## PROBLEM DESCRIPTION
Every line below that holds the word "agent" counts once; please tally them and give only the total.

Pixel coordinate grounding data
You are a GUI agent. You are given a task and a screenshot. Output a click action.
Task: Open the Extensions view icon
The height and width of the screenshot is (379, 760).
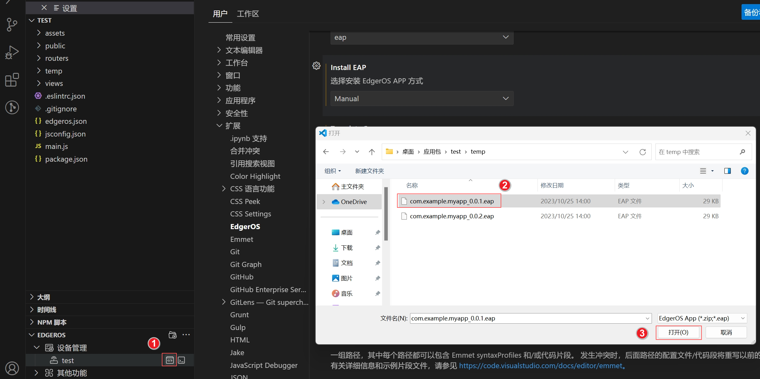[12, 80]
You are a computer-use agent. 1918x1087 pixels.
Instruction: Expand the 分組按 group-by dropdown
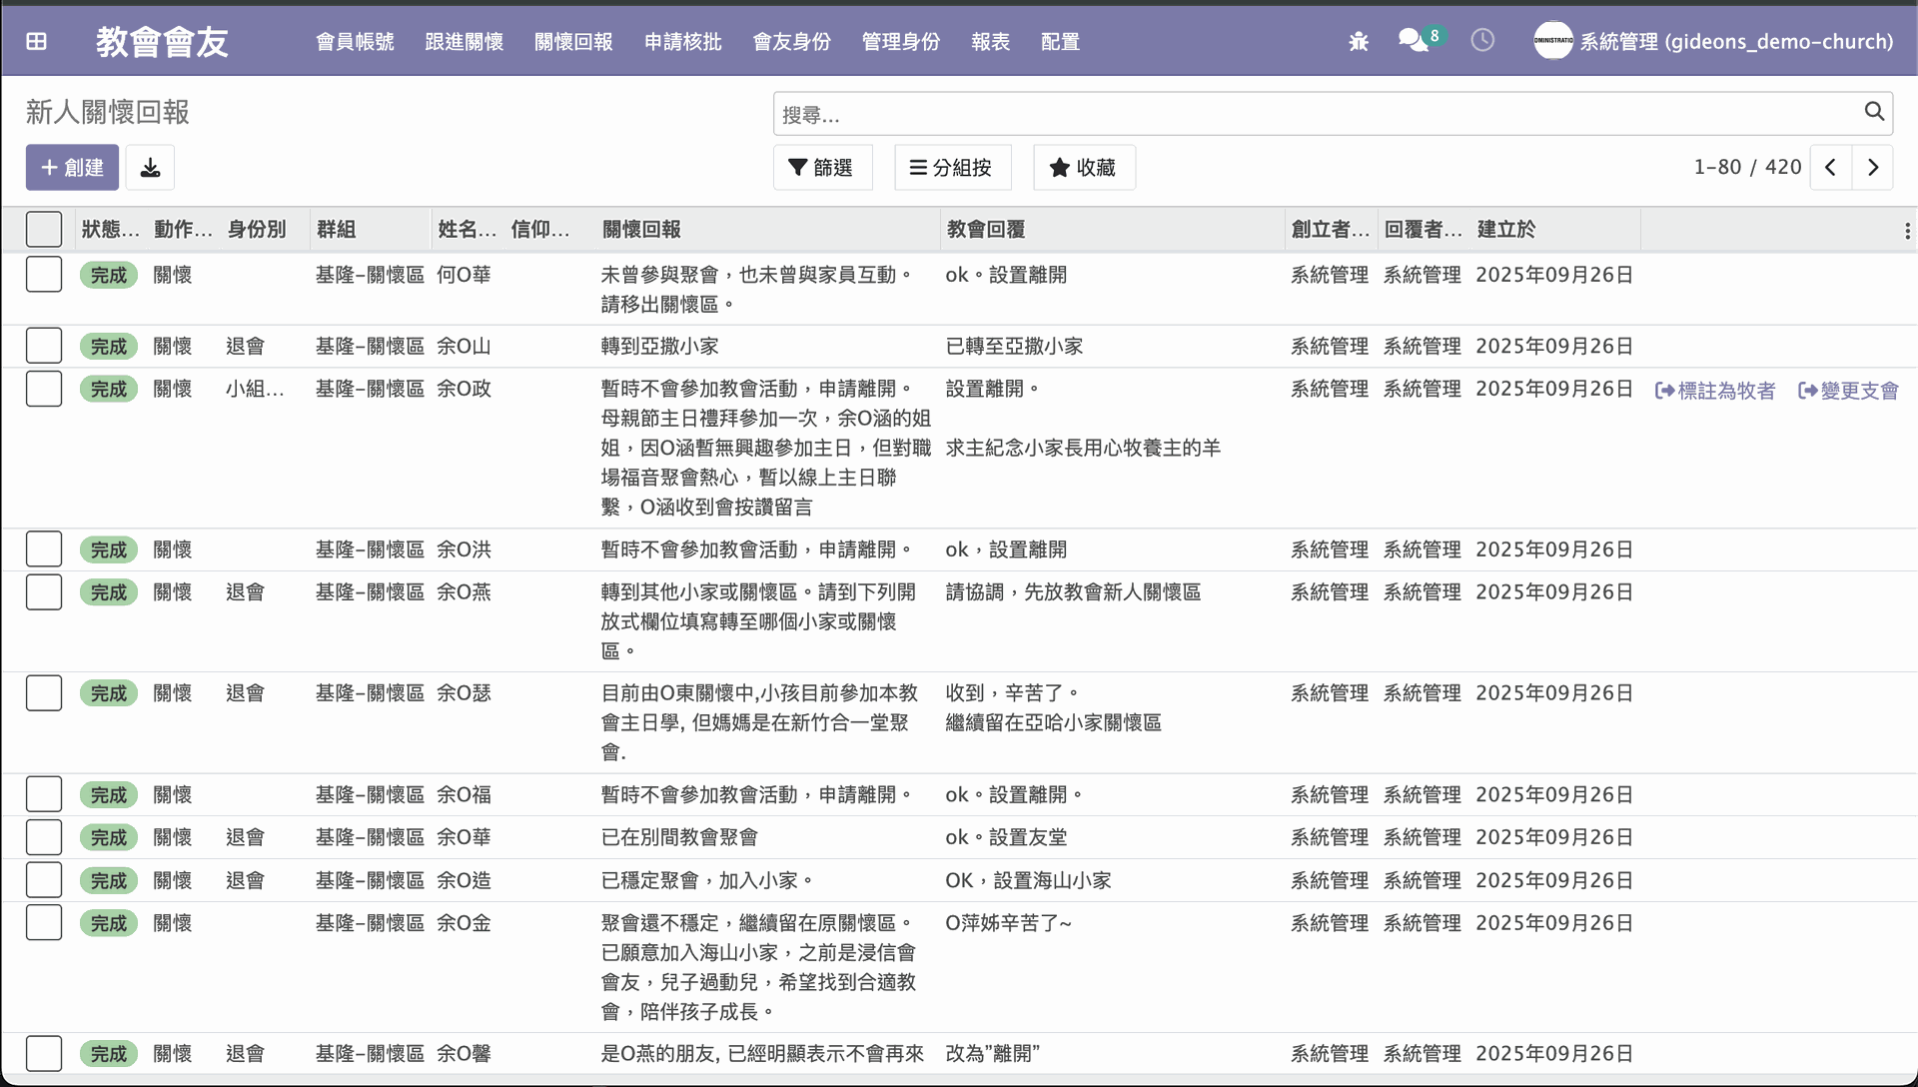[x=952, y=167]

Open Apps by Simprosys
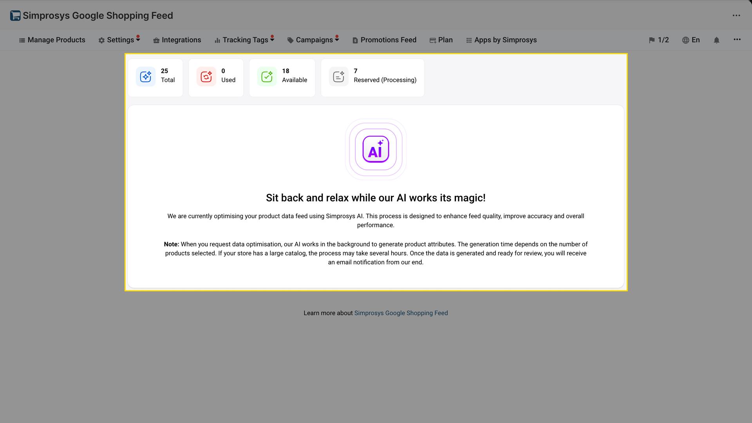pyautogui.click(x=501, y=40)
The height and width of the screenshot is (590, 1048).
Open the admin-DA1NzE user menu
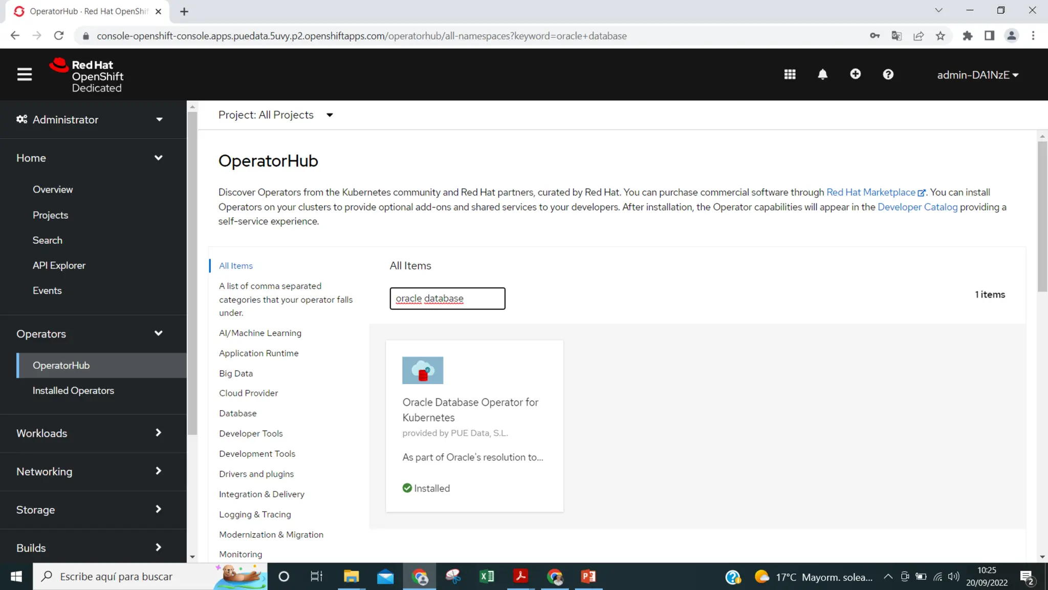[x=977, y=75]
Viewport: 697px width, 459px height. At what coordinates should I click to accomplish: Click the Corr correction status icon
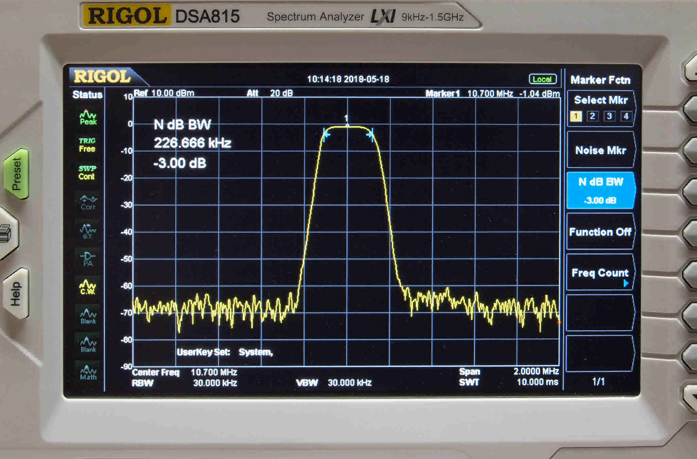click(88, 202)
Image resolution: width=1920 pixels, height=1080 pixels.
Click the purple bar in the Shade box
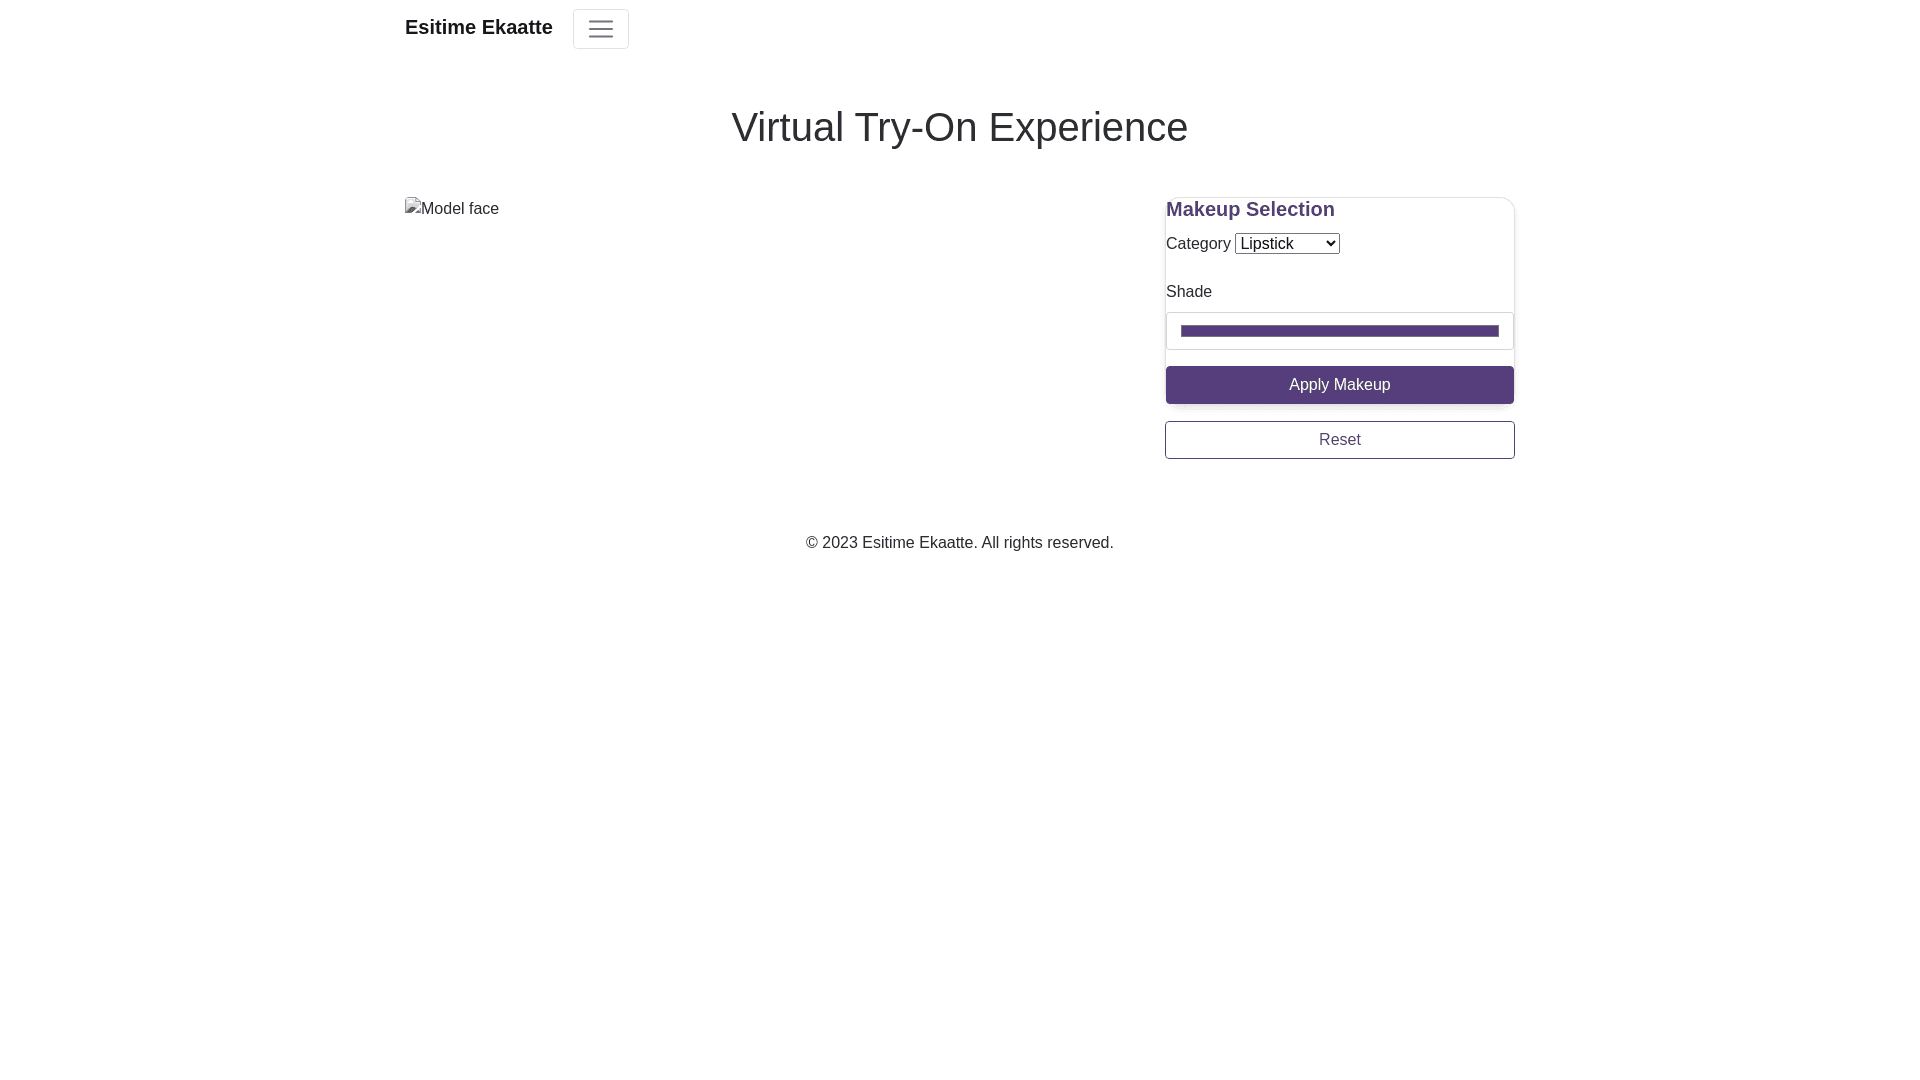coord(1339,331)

## SOLUTION
2